What is needed.
Pick out each line below that contains the string "size", and copy those lines in full.

Input.
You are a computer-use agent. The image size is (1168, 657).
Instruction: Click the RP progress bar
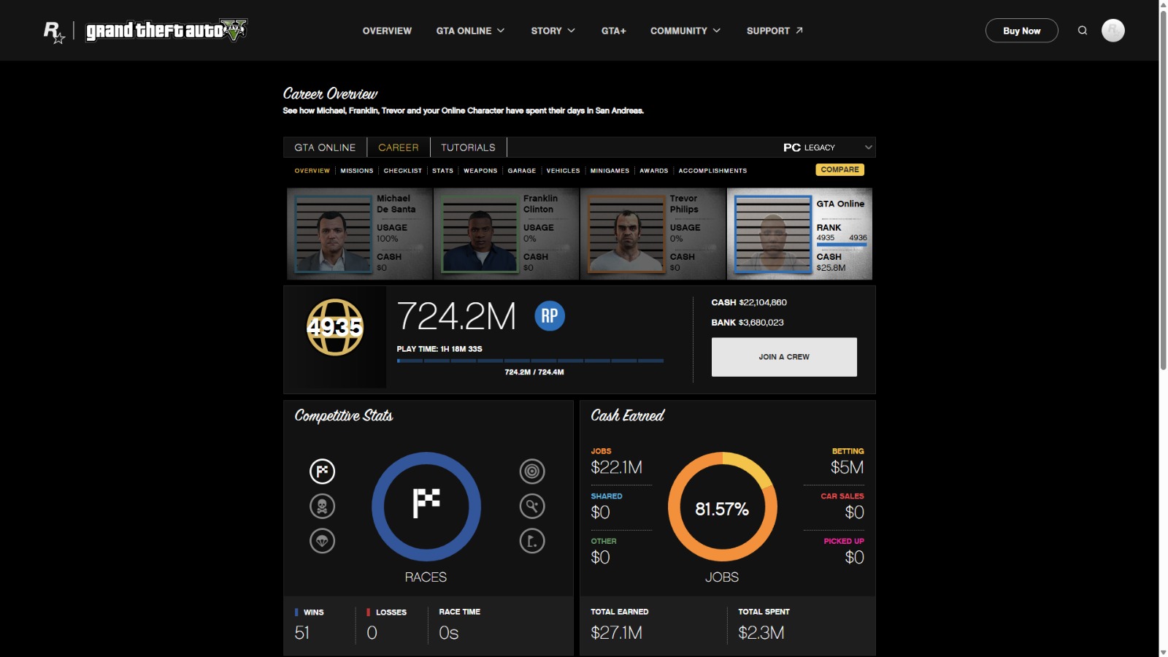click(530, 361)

* * *

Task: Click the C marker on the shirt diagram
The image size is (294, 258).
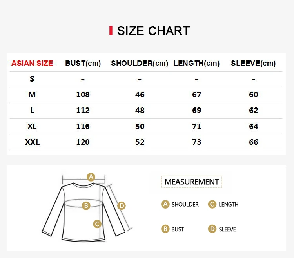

==

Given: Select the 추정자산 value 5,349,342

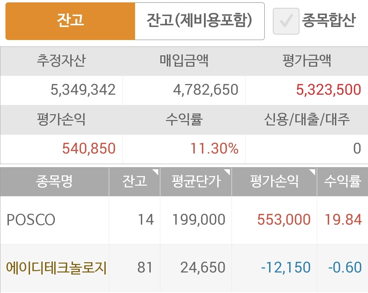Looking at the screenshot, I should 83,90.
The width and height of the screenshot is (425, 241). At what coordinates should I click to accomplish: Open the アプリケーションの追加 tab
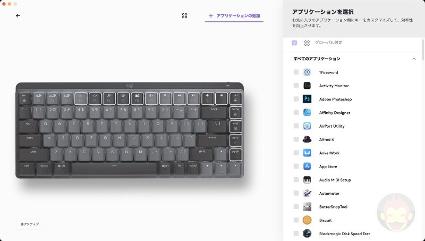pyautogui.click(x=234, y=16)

Final answer.
You are a computer-use agent. The image size is (1168, 657).
The image size is (294, 258).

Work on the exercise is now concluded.